Uns dias depois do livro de Frenkel, releio um pouco de Vico e já nem sei se Frenkel não estaria errado. Ele é completa e assumidamente platônico. Para ele a Matemática existe independente do homem. Um mundo ideal, perfeito, um continente que cabe ao homem descobrir e procurar traduzir. Mas Vico me recorda que não é nisso que acredito.
Vico conta que o homem pode conhecer completamente apenas aquilo que ele produz. Um homem saberá tudo sobre um trem, mas não sobre o que seja a energia que move o Cosmos. Saberá tudo sobre um coração mecânico, mas não poderá jamais criar um coração de carne a partir do nada. Do que não fizemos saberemos apenas uma ínfima parte, e a cada parte compreendida, milhões de novas duvidas virão. Isso é Vico, dizendo que o homem poderá compreender todo o mecanismo da historia, da sociologia, mas nunca tudo sobre a física ou a biologia, pois se nós construímos a historia e a sociedade, não fomos nós os criadores da vida ou da mecânica do universo.
Creio nisso. E para mim a matemática é uma criação humana, abstrata, e suas leis existem dentro do mundo do homem, em sua razão, e morrerão se um dia o homem sumir.
Como sempre disse, o Um existe apenas como invenção racional, e o Zero é uma soberba convenção humana. Fora de nosso cérebro inexiste o Um e o Zero.
Vico sabia disso.

CIÊNCIA NOVA- GIAMBATTISTA VICO

   Vico não foi famoso em seu tempo ( 1660-1744 ), mas sua influência acabou por se fazer sentir em Colingwood e Croce, ou seja, até o século XX. Marx gostava dele, assim como Herder, Nietzsche e Heidegger. Qual a marca que esse filósofo italiano deixou?
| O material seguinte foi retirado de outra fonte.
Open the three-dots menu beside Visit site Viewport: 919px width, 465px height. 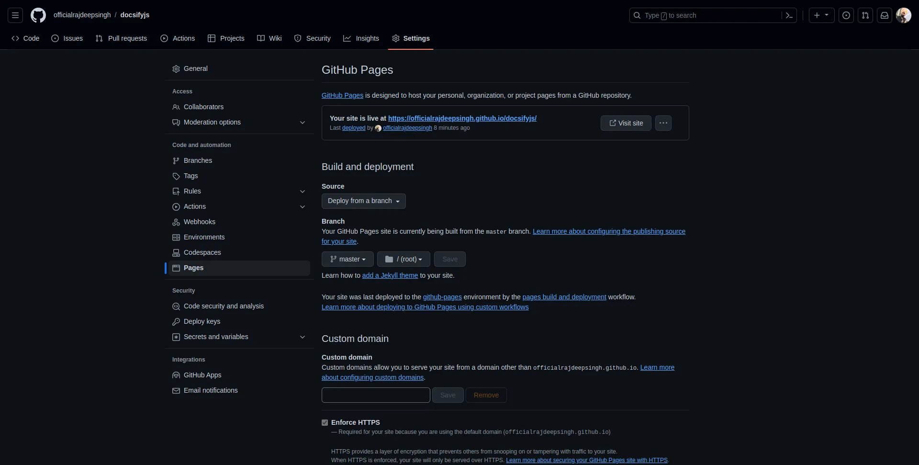(x=663, y=123)
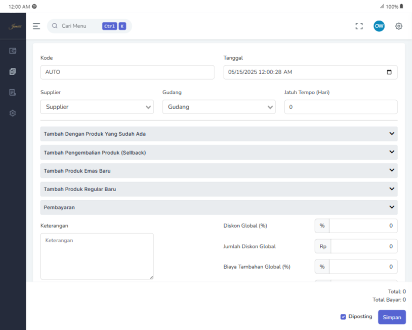
Task: Toggle the hamburger menu icon
Action: (x=36, y=26)
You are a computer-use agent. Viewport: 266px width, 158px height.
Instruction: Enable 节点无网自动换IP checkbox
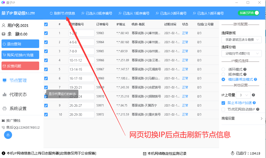pos(223,109)
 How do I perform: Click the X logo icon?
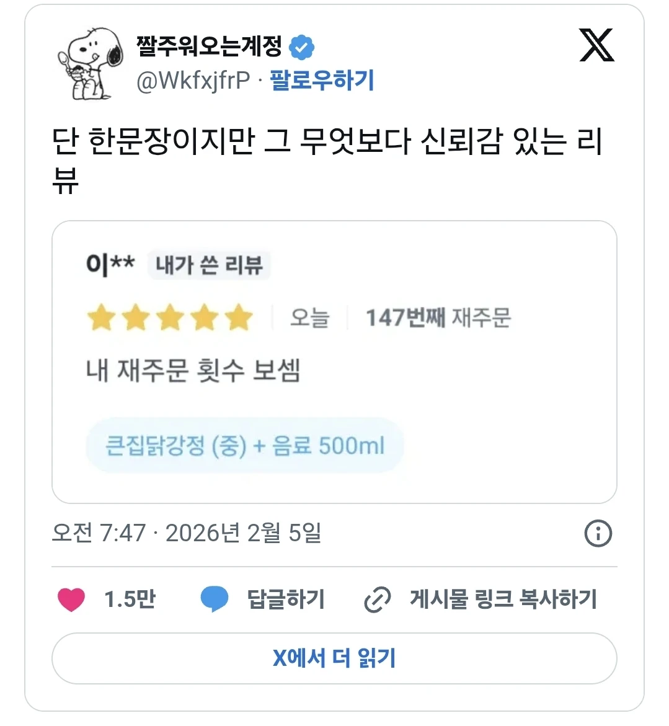(x=596, y=45)
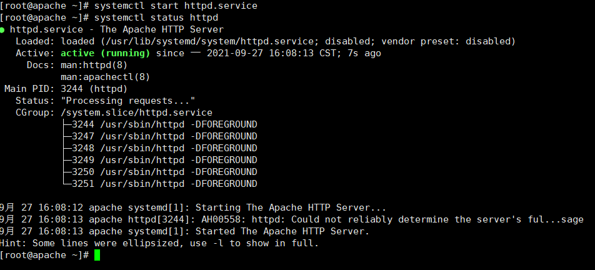
Task: Click the green "active (running)" status text
Action: 105,53
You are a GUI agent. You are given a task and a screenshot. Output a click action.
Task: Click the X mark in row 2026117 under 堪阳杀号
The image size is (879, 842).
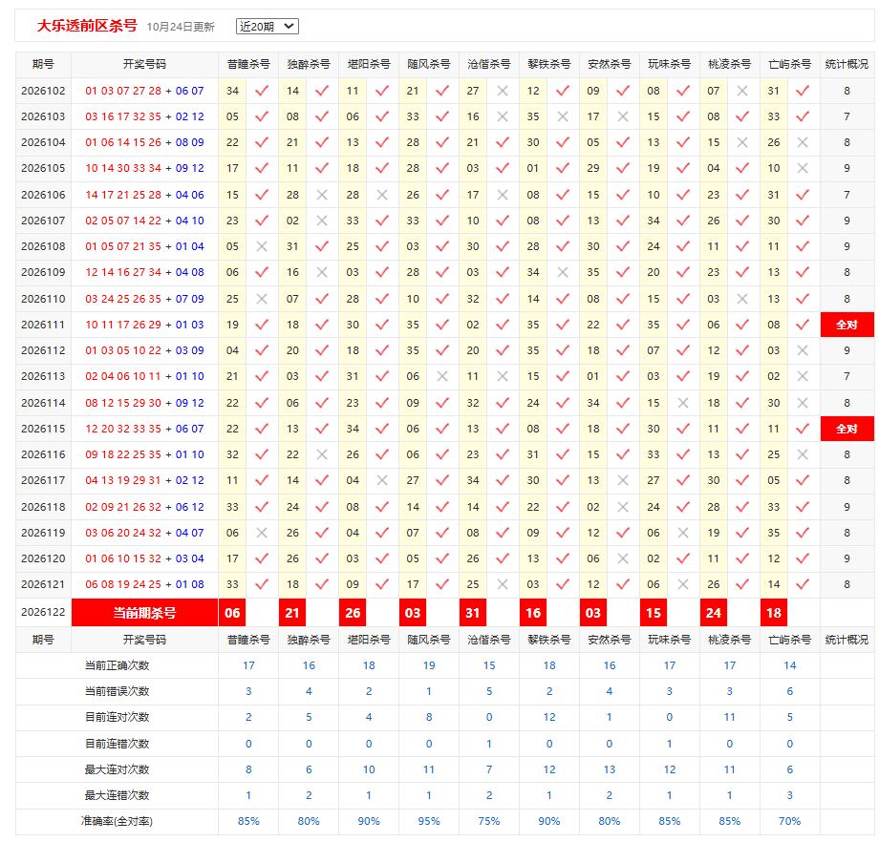pyautogui.click(x=382, y=480)
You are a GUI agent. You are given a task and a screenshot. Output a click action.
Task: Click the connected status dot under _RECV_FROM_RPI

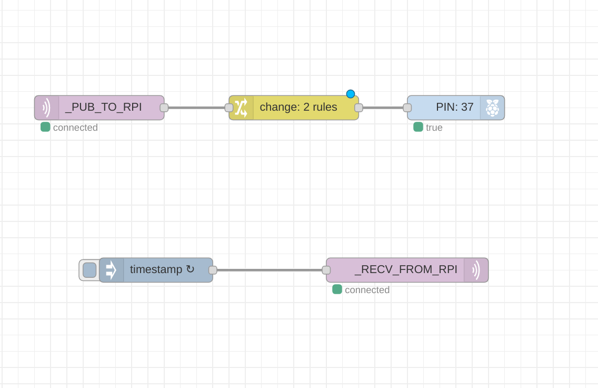click(337, 289)
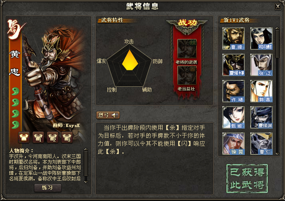Pick the 甄姬 general portrait
This screenshot has height=201, width=285.
234,117
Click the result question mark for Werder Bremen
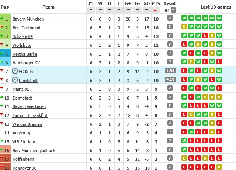Screen dimensions: 236x170 click(169, 124)
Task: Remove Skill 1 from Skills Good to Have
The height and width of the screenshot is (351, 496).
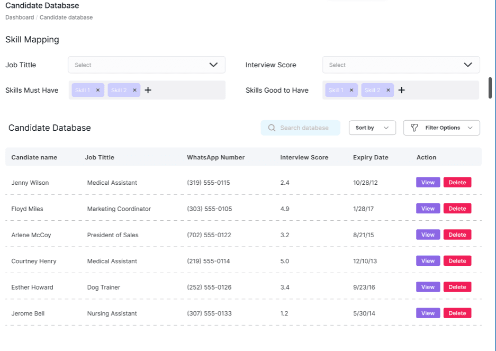Action: 351,91
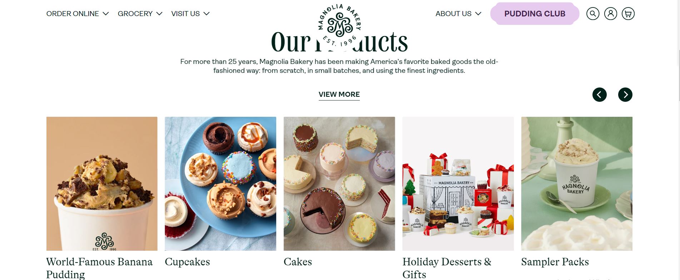680x280 pixels.
Task: Go to previous products with left arrow
Action: coord(599,95)
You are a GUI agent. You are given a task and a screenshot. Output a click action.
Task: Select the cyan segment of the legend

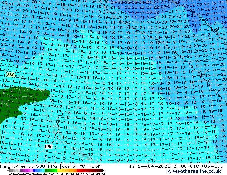click(x=43, y=171)
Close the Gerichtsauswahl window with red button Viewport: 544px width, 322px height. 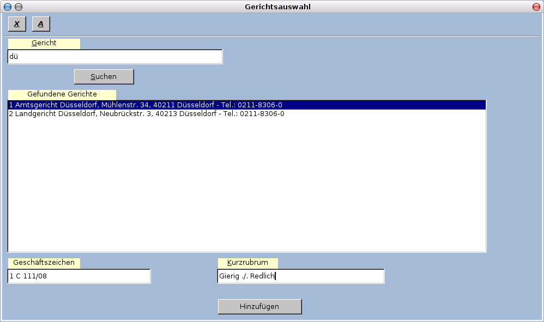[536, 7]
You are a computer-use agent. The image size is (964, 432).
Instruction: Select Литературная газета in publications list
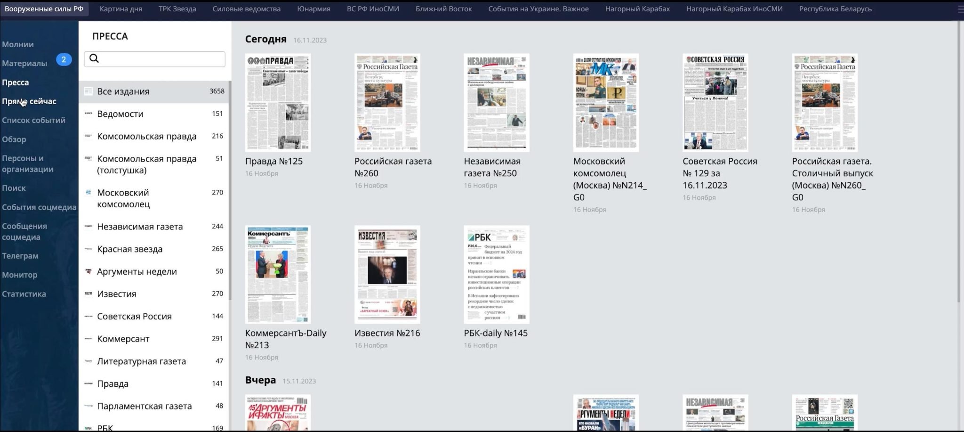tap(141, 361)
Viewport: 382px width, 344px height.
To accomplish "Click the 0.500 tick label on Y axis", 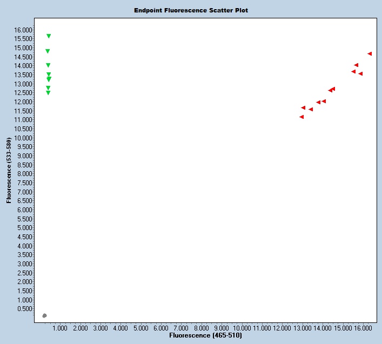I will (25, 309).
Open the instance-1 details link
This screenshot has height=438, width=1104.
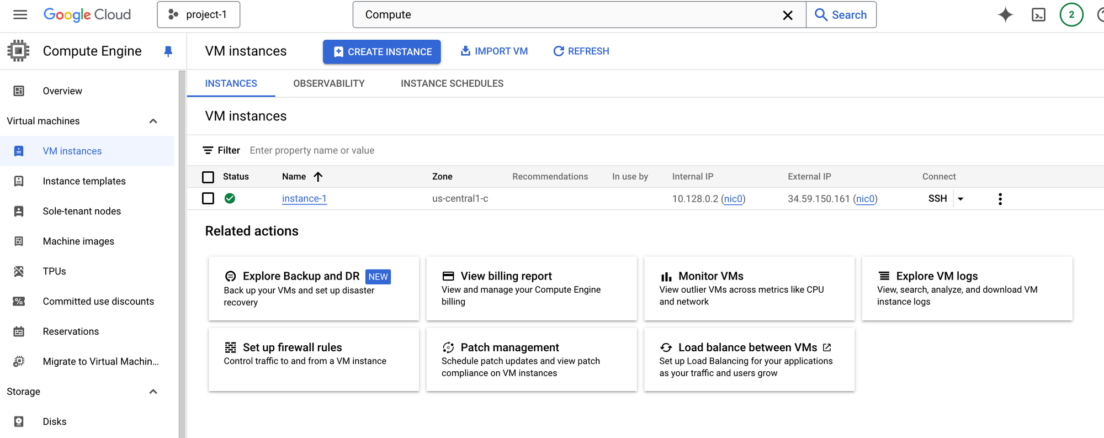pyautogui.click(x=304, y=199)
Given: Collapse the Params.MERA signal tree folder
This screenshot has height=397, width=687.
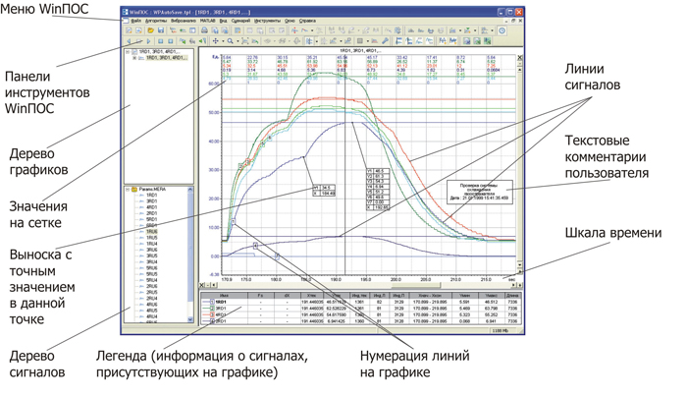Looking at the screenshot, I should point(128,190).
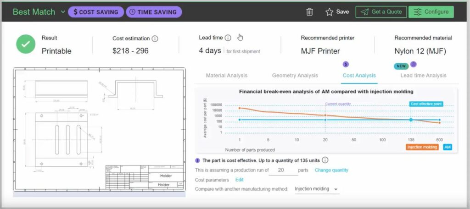This screenshot has height=209, width=470.
Task: Toggle the TIME SAVING filter pill
Action: 154,12
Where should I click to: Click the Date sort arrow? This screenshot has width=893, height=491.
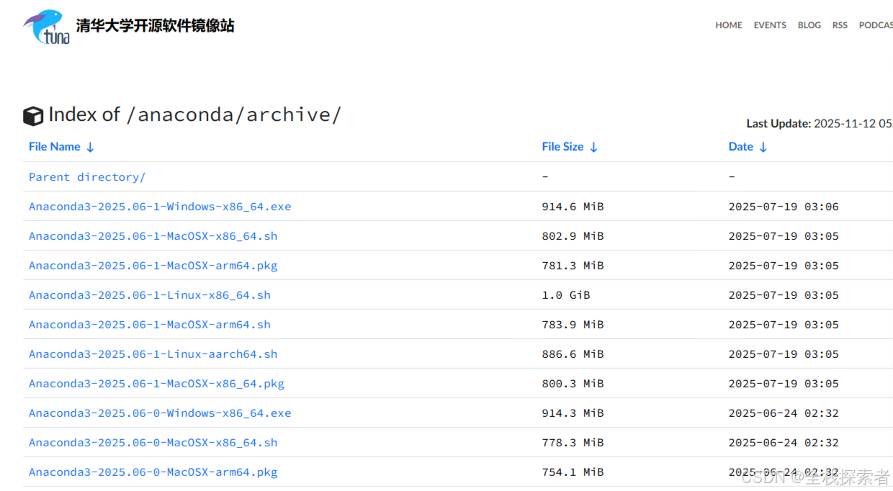[763, 147]
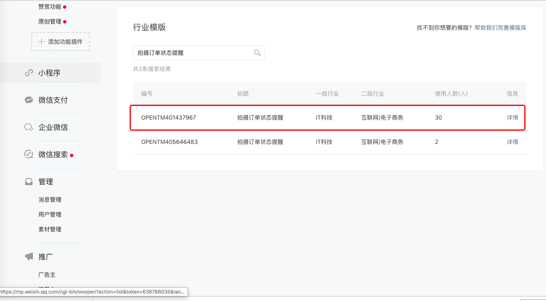
Task: Click the magnifier icon in template search box
Action: click(257, 53)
    Acima de tudo ele era anti-cartesiano. Vico logo percebeu que o modo matemático de Descartes não podia explicar a vida. Isso porque à razão explica apenas aquilo que por ela é feita ou criada. Eis uma grande proposição de Vico: O homem conhece aquilo que constrói. Aquilo que faz. Só podemos entender completamente as coisas que criamos ou que podemos fabricar. A matemática é a criação mais humana por direito e fato. Ela inexiste em animais ou no universo. Ela existe apenas no mundo do homem. Criada, desenvolvida e mantida pelo homem. Se amanhã todos os humanos deixarem de existir a matemática cessará de existir. Portanto, ela é completamente transparente ao homem. Por outro lado, a vida não pode ser completamente conhecida pelo homem. Pois ele não a criou, e não consegue fabricá-la. O mesmo se dá com o pensamento, com a natureza, com o cosmos. Como compreender profundamente algo que não fizemos e que não conseguimos reproduzir?
    Para Vico a grande ciência humana é a História. E história compreende também o estudo da línguagem dos homens, a arte e a religião. O homem construiu a história do homem no mundo e ela pode ser compreendida e totalmente desvendada. É uma obra nossa, de total responsabilidade humana. Vico a estuda então e desenvolve a teoria dos três estágios de uma civilização: a mágica, a heróica e a humana. Na época da magia tudo é obra de deuses e do sobrenatural, na época heróica tudo gira ao redor de heróis e de seres especiais e afinal na era humana se institui o governo dos homens, que pode ser republicano ou monarquista. Espertamente Vico chega a esse ponto pelo estudo das palavras. Ele pega uma palavra latina e pesquisa sua origem. Percebe então, por exemplo, que divino vem de divinare e que divinare era adivinhar, portanto divinizar é adivinhar, ser adivinho. É um belo jogo de palavras, mas nem sempre garantidamente correto. Pois Vico esquece que mesmo o antigo grego ou o antigo latim sofriam influências de outra línguas mais antigas e que uma palavra que pareça ser origem de algo pode ter vindo de uma cultura onde aquele vocábulo possuia outra raiz. De qualquer modo o que hoje nos impressiona é a habilidade e a inteligência da mente de Vico em busca da história.
   É irrefutável o fato de que o conhecimento só pode ser completo quando dominamos o fazer. E que a História é uma ciência 100% humana, ao contrário da biologia ou da química, que estudam coisas que existem independentes da vontade e do saber humano. Têm portanto limites ao nosso conhecimento.
   Ciência Nova foi lançado em 1725 e preparou o século XVIII para a explosão de história que nele haveria. O final desse século assistiria a insurgência do homem e de sua história. Vico, filósofo que hoje é muito reconhecido, sabia.